Monday musings on Australian literature: some Australian feminist “classics”

Jane Caro, Accidental feminists

Tonight I went to an ANU/The Canberra Times Meet the Author event featuring author and journalist, Jane Caro, in conversation with local radio personality and booklover, Alex Sloan. It was of course inspired by Caro’s new book, Accidental feminists. So, I thought it might be fun this Monday Musings to just list some of Australia’s best-loved feminist books – in chronological order of publication.

While I call myself a feminist, I wouldn’t call myself an expert on the history of feminist writing in Australia – and most of what I’ve read I read before blogging so I have minimal reviews here. Consequently, I don’t want to pretend to be offering anything like a complete or thorough list. Instead, this list is just a taster, a sample, an introduction to some of the best-known books and writers. (Oh and I admit up-front that I’m using the term “classic” loosely as I will be including some rather recent books which might, in time, become classics.)

Here goes:

Louisa Lawson’s The Dawn: a feminist magazine published between 1888 and 1905, The Dawn was established by feminist Louisa Lawson (under the name, Dora Falconer). It became, according to Wikipedia, the official publication of the Australian Federation of Woman voters. The journal has been digitised on Trove, and this comes from its first issue, May 15, 1888.
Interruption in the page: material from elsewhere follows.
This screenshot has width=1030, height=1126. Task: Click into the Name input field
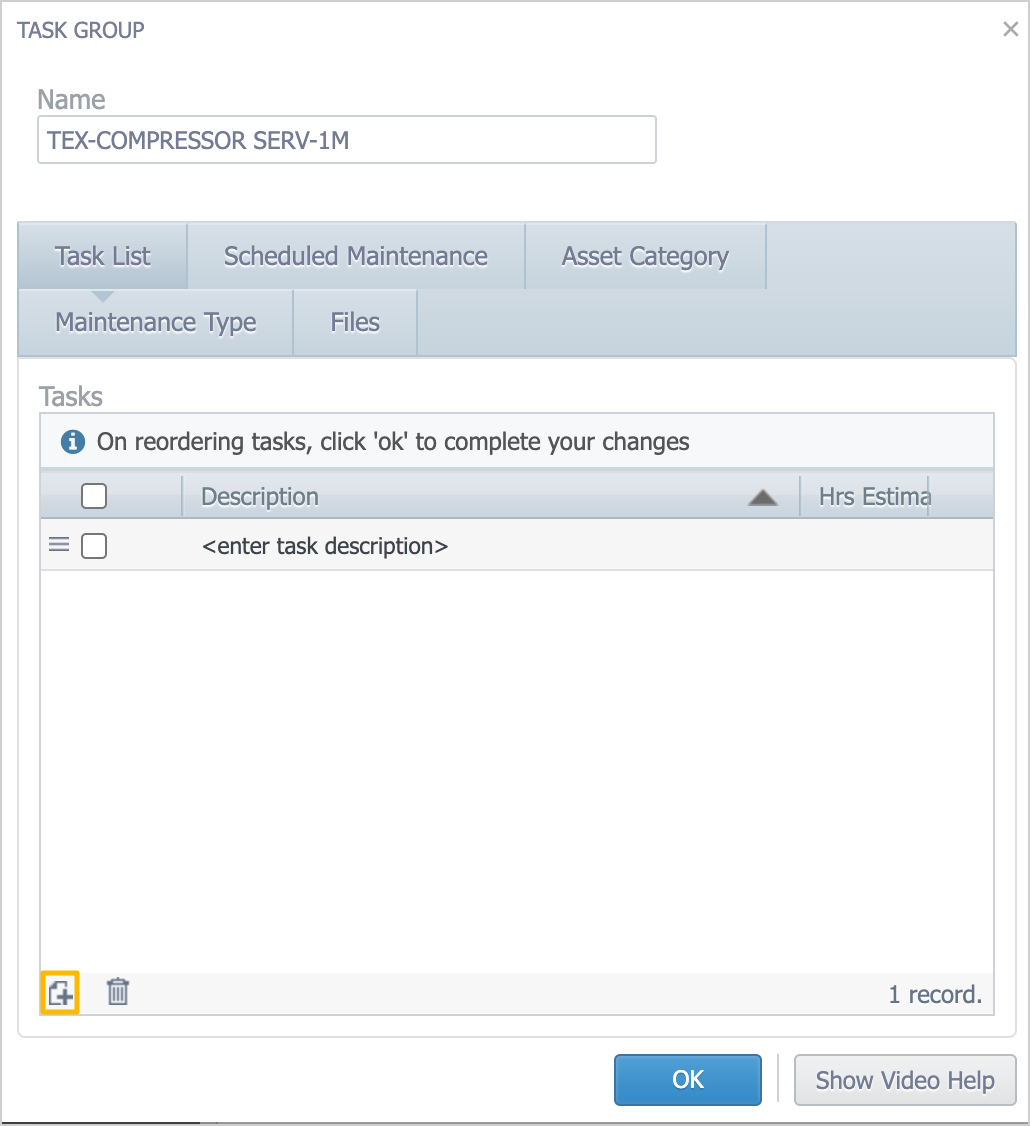coord(346,140)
Every eccentricity of belief, and every variety of bias in mankind allies itself with a printing machine, and gets its singularities bruited about in type, but where is the printing-ink champion of mankind’s better half? There has hitherto been no trumpet through which the concentrated voice of womankind could publish their grievances and their opinions … Here then is Dawn, the Australian Woman’s Journal and mouthpiece – phonograph to wind out audibly the whispers, pleadings and demands of the sisterhood.

Here we will give publicity to women’s wrongs, will fight their battles, assist to repair what evils we can, and give advice to the best of our ability.
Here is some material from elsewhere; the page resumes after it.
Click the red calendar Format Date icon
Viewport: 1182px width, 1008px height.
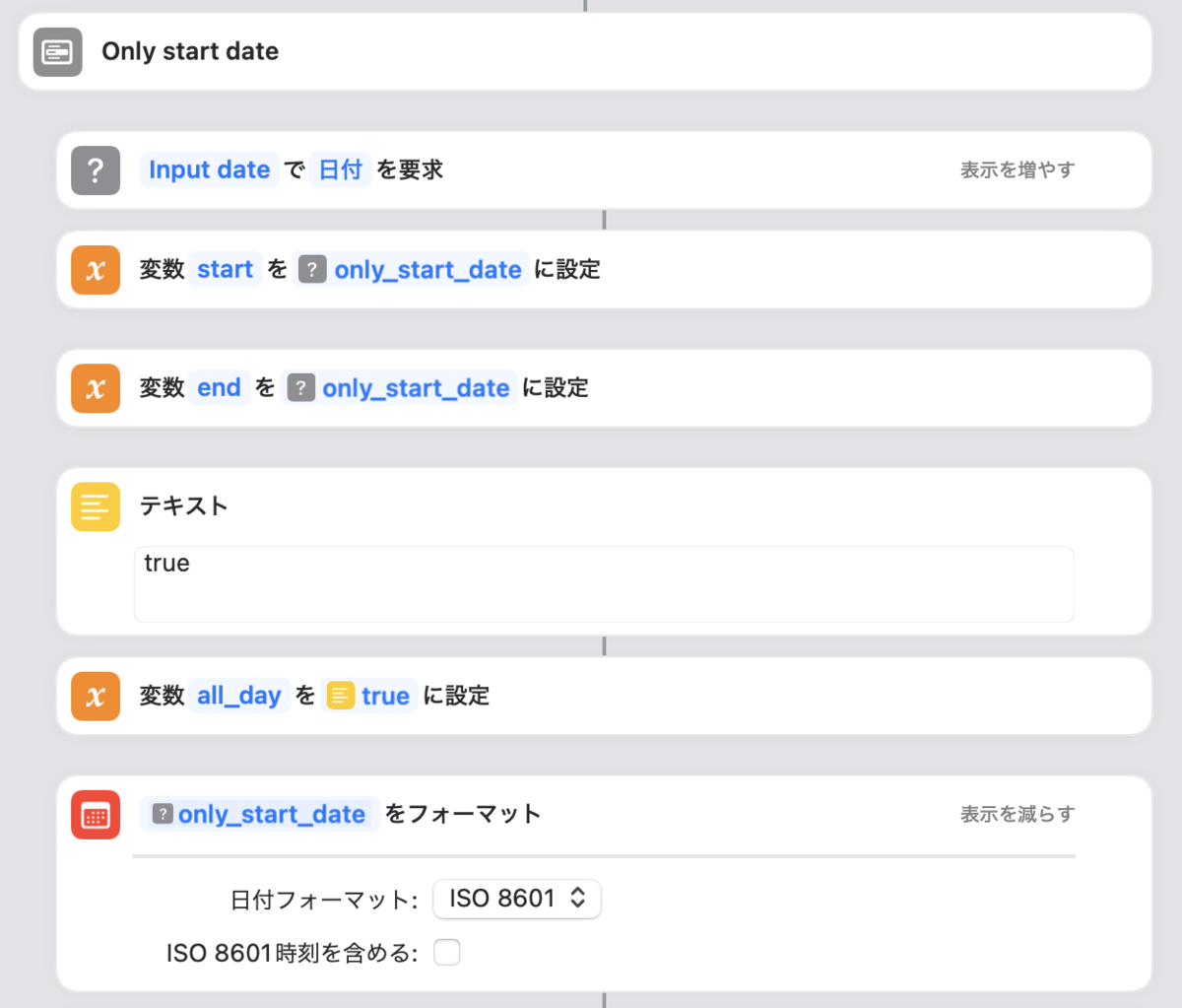click(94, 815)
Germaine Greer’s The female eunuch: first published in 1970. Reading this while still a teen was my founding feminist moment. I had been brought up believing I was equal, that I could go to university and get a job just like my brother and the boys around me, that I didn’t have to marry to live a good and enjoyable life, but Greer’s book gave me an understanding of the structural, personal, psychological issues behind the struggle women faced (and still face) to gain true equality.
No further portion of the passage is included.